Paul Sieber: I'm going to tell him automatically, he needs to be treated. Man, I think this is a guy that you're going to basically say you don't need a Prolaris® or an Oncotype®. You've got information to say, "You're no longer a low-risk patient or very low-risk". And I don't think activist surveillance is appropriate because he's going to not do as well as you would anticipate. He's the guy who's going to say, "Oh my gosh, why did he do poorly?", and then you've got an idea right now without anything else.
Raoul Concepcion: I mean, so in the these... and we'll cut it off, but I think for all of us in the room, this is going to be sort of the next wave of the next terminologies that we're going to have to start to embrace. There's a whole lexicon out there of what we need to talk... of what we need to understand, MSI, mismatch repair, DNA repair mechanisms, all those types of things.
Neal Shore: So, one quick question because this, I think this is super important. So, you focused a lot on germline, gave a lot of really interesting data, but just a quick look, maybe the three of you respond to the notion about who will you think about getting somatic testing in, versus germline testing, and/or both? Just to, start with you, Paul.
Paul Sieber: So, a typical patient, let's say this patient of mine who presented with bad disease, had a radical prostatectomy, added odd, acted oddly, and he had all the criteria. He did germline testing right off the bat and his germline testing proved negative. So I said, "Huh, germline testing is negative, I'm going to go one step further". And I went back and did somatic testing on his radical prostatectomy specimen, and lo and behold, he's BRCA positive. So, I do germline first for prognosis, for the patient, and for counseling and if it's negative and I'm suspicious, I do somatic testing second.
Raoul Concepcion: No, I think that's exactly right. I think we have to understand germline versus somatic. We have to understand how we're going to use it. Definitely germline in these higher-risk patients for counseling. Definitely somatic testing relative to treatment decisions, lines of therapies, especially in metastatic disease, and I think the real conundrum is going to be in patients with metastatic disease. How are we going to do? Are we going to start incorporating biopsy of the mets in order to get a better look at what they can... what the disease is doing?

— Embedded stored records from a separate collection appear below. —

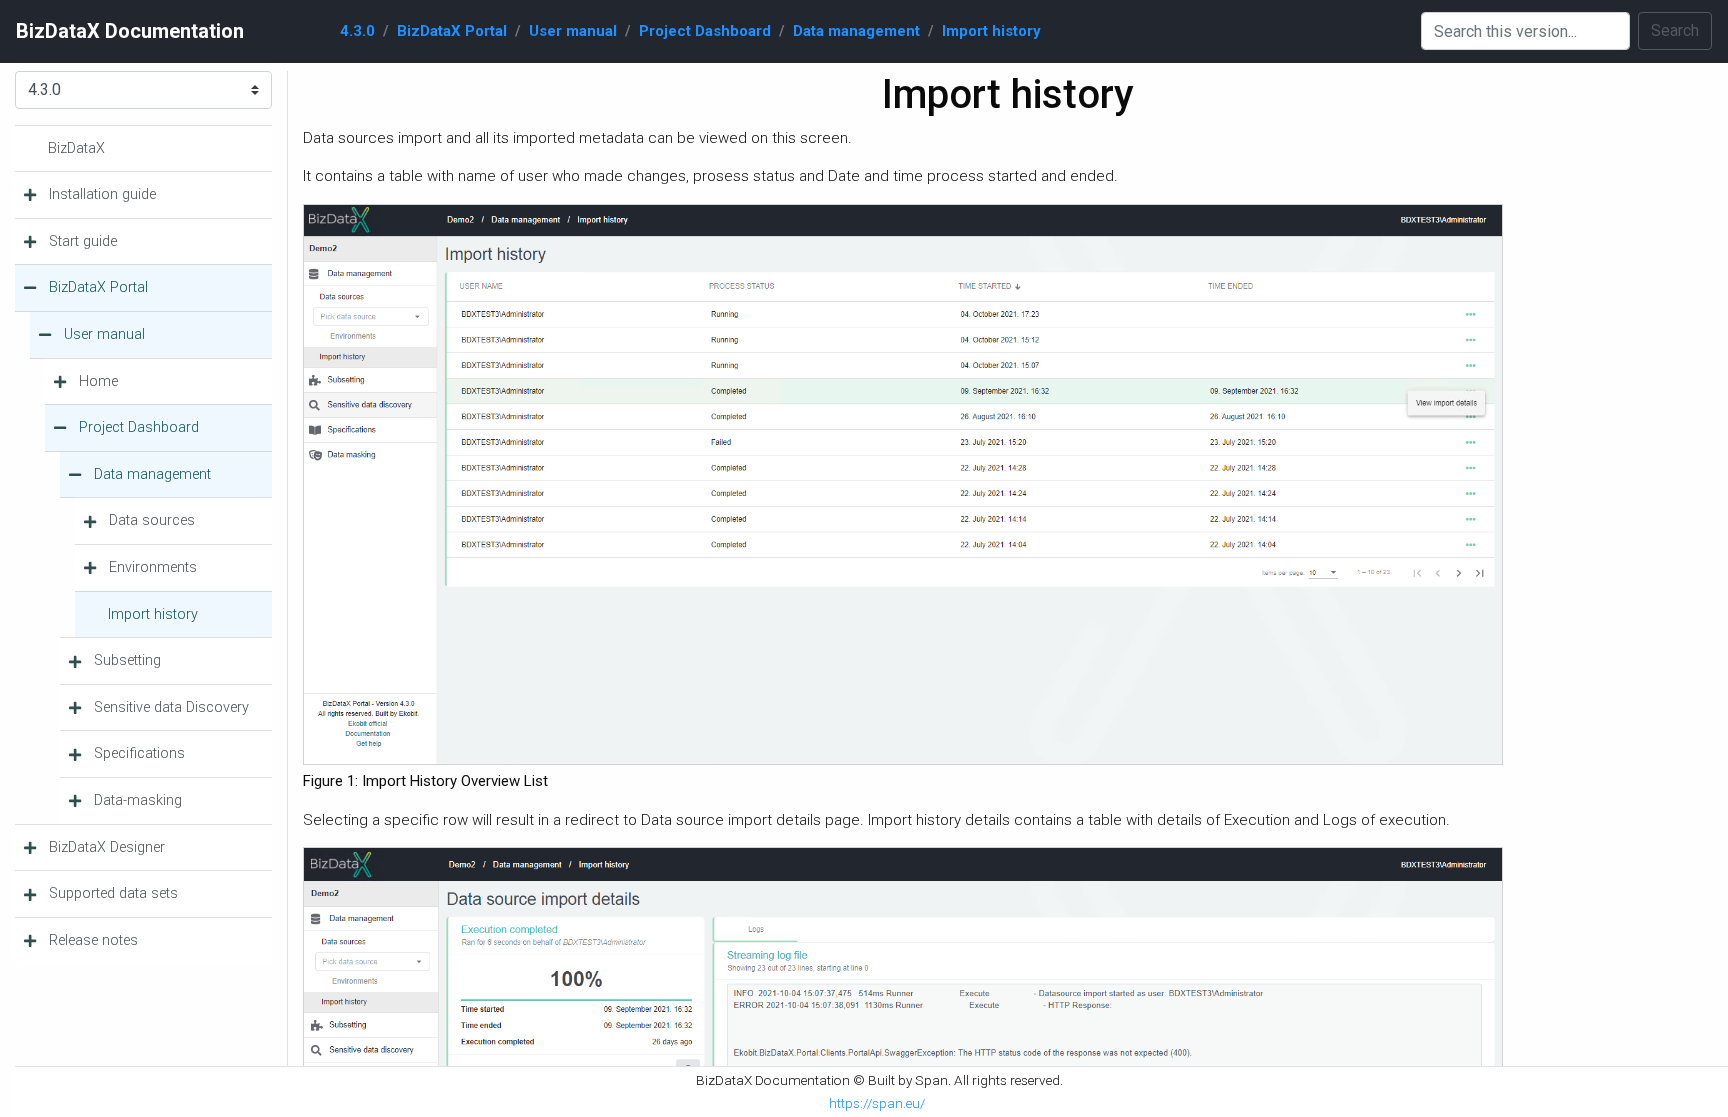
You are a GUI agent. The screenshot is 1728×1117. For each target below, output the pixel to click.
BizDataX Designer (107, 847)
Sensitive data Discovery (171, 707)
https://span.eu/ (877, 1103)
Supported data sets (113, 893)
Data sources (152, 520)
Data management (856, 31)
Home (98, 381)
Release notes (93, 940)
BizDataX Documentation (130, 31)
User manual (573, 31)
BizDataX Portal (452, 31)
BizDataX (76, 148)
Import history (991, 31)
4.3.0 (357, 31)
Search (1675, 30)
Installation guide (102, 194)
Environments (153, 567)
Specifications (139, 753)
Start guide (83, 241)
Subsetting (127, 660)
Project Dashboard (705, 31)
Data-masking (138, 800)
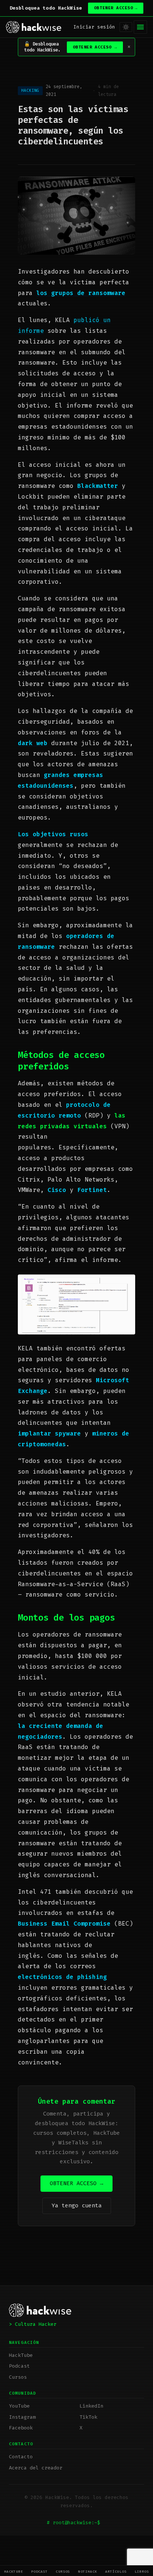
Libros (142, 2571)
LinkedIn (91, 2406)
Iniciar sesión (94, 27)
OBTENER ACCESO (115, 8)
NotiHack (87, 2571)
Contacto (21, 2456)
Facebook (21, 2428)
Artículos (116, 2571)
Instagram (22, 2417)
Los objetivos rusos (53, 834)
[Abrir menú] (140, 27)
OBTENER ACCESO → (76, 2183)
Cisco (57, 1190)
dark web (33, 743)
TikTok (88, 2417)
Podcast (39, 2571)
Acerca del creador (35, 2468)
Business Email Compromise (64, 1923)
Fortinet (92, 1190)
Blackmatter (97, 486)
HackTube (13, 2571)
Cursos (63, 2571)
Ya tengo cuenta (77, 2205)
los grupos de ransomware (81, 293)
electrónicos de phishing (62, 1977)
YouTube (19, 2406)
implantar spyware (49, 1433)
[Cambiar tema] (126, 27)
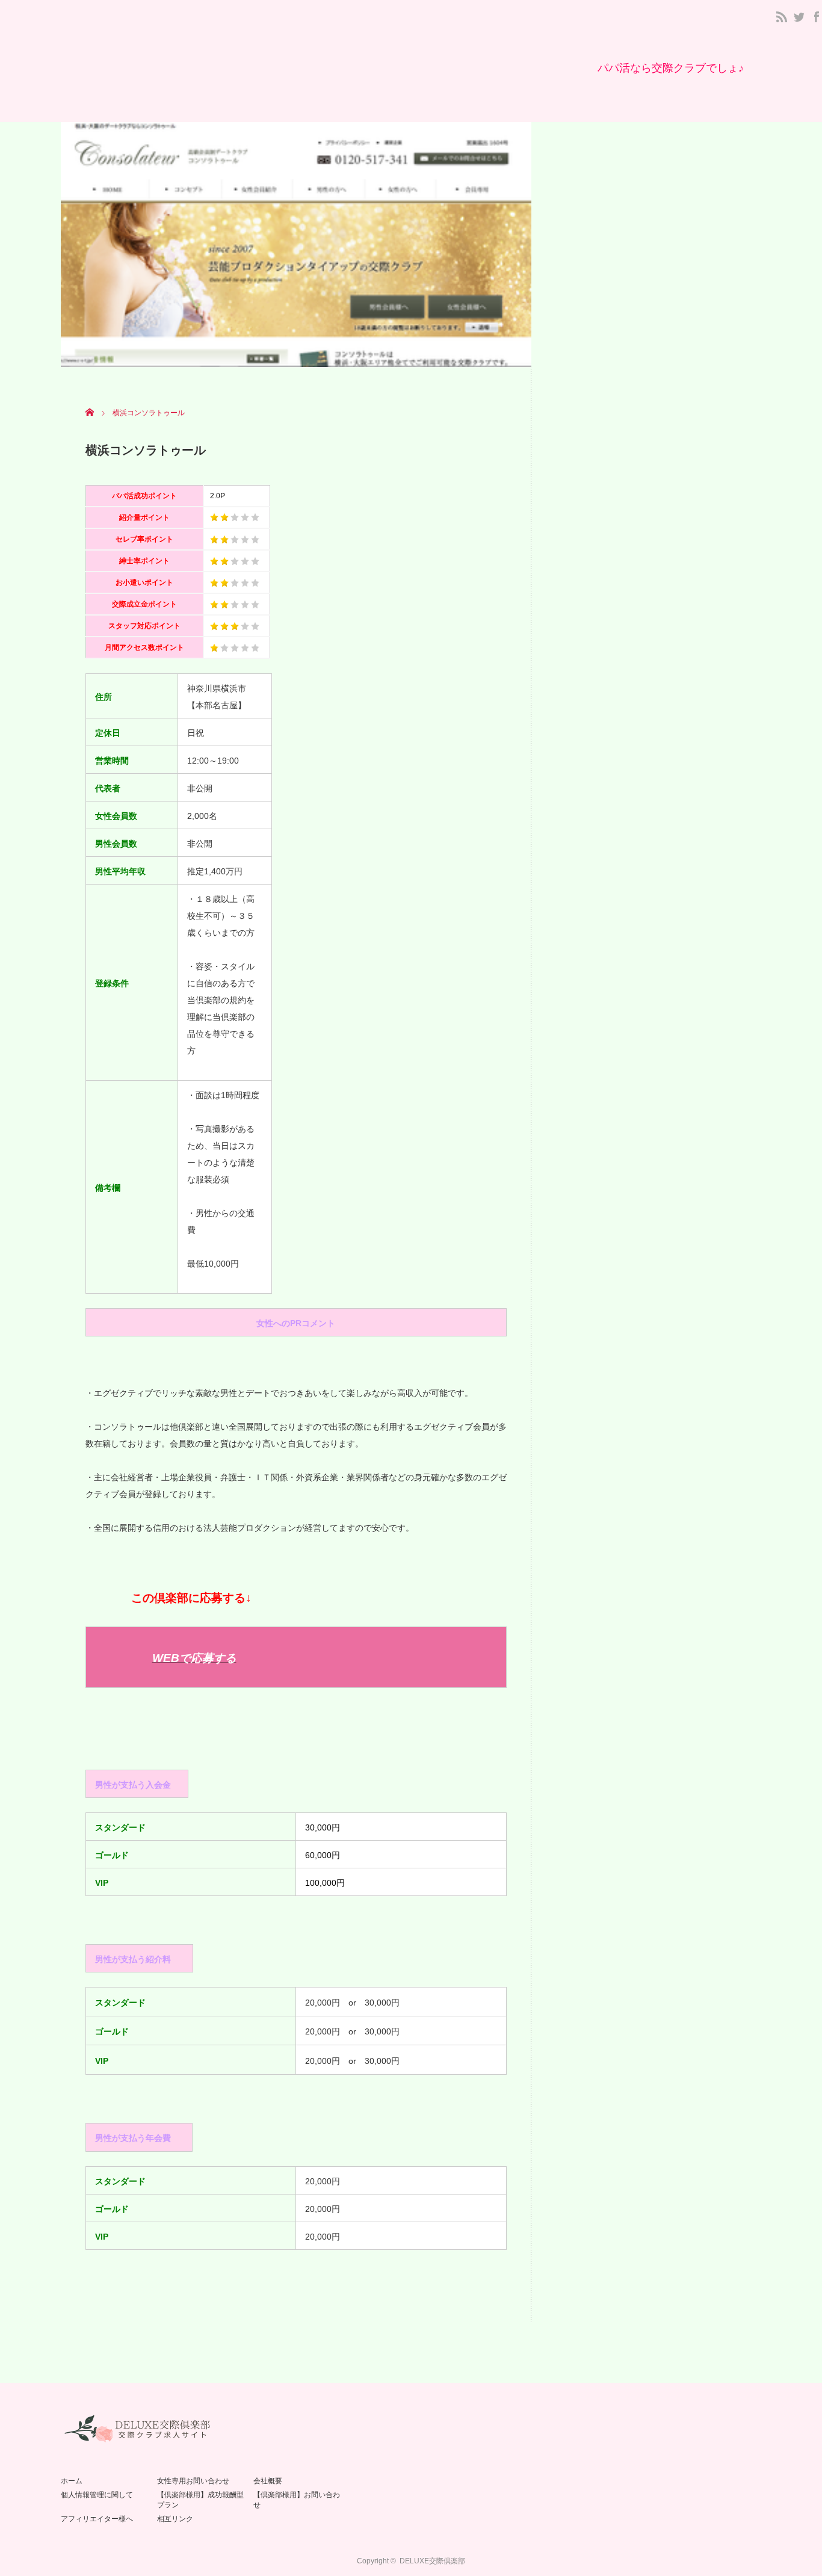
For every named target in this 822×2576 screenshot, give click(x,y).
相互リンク (175, 2519)
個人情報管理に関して (97, 2495)
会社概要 (267, 2481)
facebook (816, 16)
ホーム (71, 2481)
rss (781, 16)
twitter (799, 16)
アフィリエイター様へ (97, 2519)
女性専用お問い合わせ (193, 2481)
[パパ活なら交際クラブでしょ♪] (671, 68)
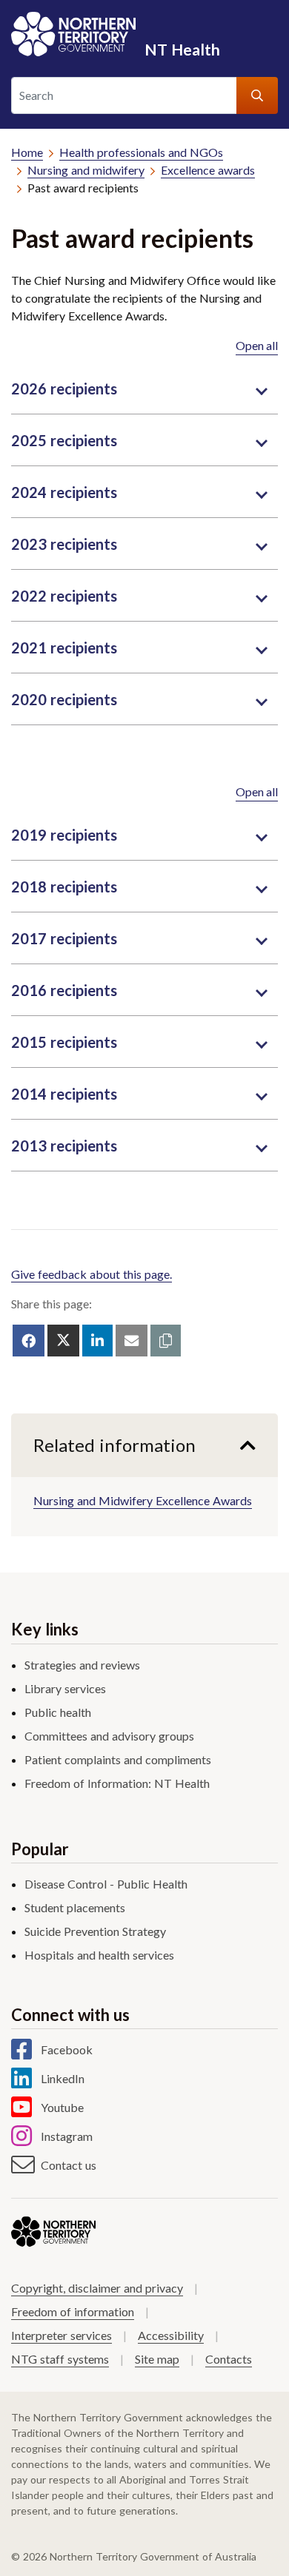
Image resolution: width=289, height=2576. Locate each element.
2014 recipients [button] (64, 1094)
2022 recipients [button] (64, 596)
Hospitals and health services (99, 1955)
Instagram (67, 2136)
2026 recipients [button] (64, 388)
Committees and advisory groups (109, 1736)
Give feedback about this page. (91, 1274)
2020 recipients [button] (64, 699)
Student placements (74, 1907)
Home (27, 152)
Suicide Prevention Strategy (95, 1931)
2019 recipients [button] (64, 835)
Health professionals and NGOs (141, 152)
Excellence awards (208, 170)
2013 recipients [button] (64, 1145)
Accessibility (171, 2335)
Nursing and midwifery (85, 170)
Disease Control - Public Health (105, 1884)
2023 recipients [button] (64, 544)
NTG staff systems (60, 2359)
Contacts (228, 2359)
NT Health (182, 49)
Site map (157, 2359)
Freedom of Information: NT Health (117, 1783)
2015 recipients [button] (64, 1042)
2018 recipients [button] (64, 886)
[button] (165, 1340)
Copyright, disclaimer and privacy (97, 2288)
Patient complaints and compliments (117, 1759)
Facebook (67, 2049)
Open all (257, 345)
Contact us (68, 2165)
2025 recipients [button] (64, 440)
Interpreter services (61, 2335)
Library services (65, 1688)
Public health (57, 1712)
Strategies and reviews (82, 1665)
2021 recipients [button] (64, 647)
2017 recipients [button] (64, 938)
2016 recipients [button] (64, 990)
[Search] (257, 95)
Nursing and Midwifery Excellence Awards (142, 1500)
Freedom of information (72, 2311)
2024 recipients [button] (64, 492)
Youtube (62, 2107)
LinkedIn (62, 2078)
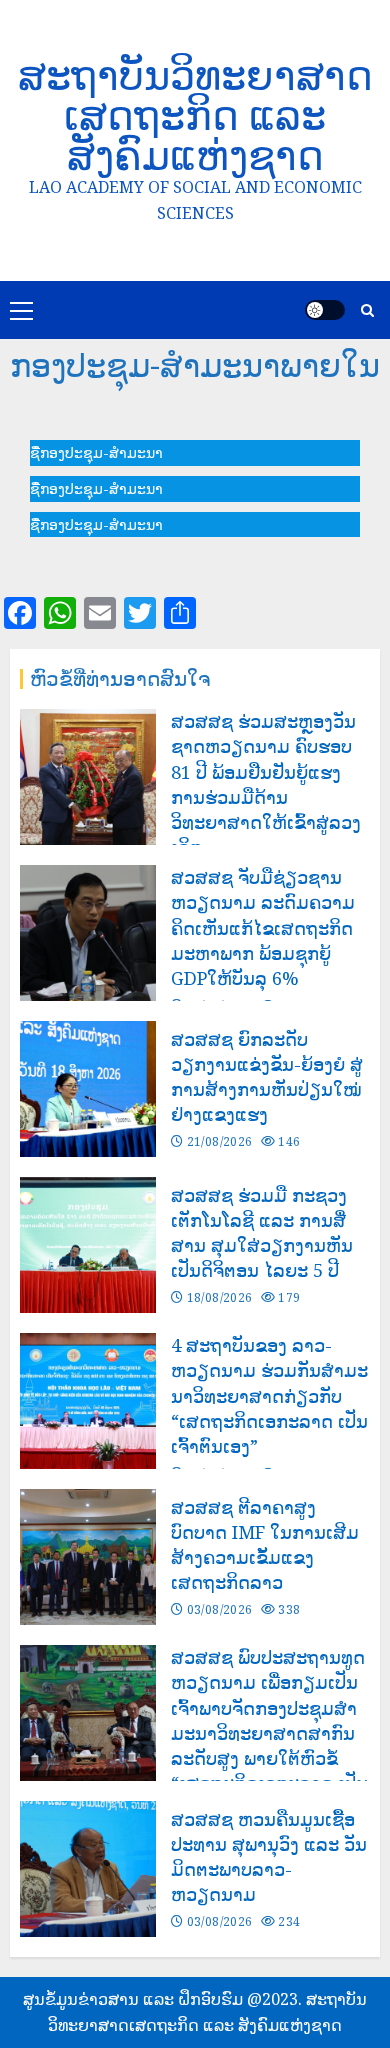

Neal Shore: Brian, final word.
Brian Helfand: Agreed. I think germline's the easiest. Certainly, it doesn't change and you're going to capture the vast majority of patients that way. Somatic testing, if it's negative, is very reasonable. You do have to understand that there's tissue available. It's really easy right now. There is no reliable tests on the market that we use that can actually monitor changes. As you expose the tumors to different therapies, the tumor mutation status may also change, so we have to understand that it will become complex, but I certainly think that it's not unreasonable to start doing.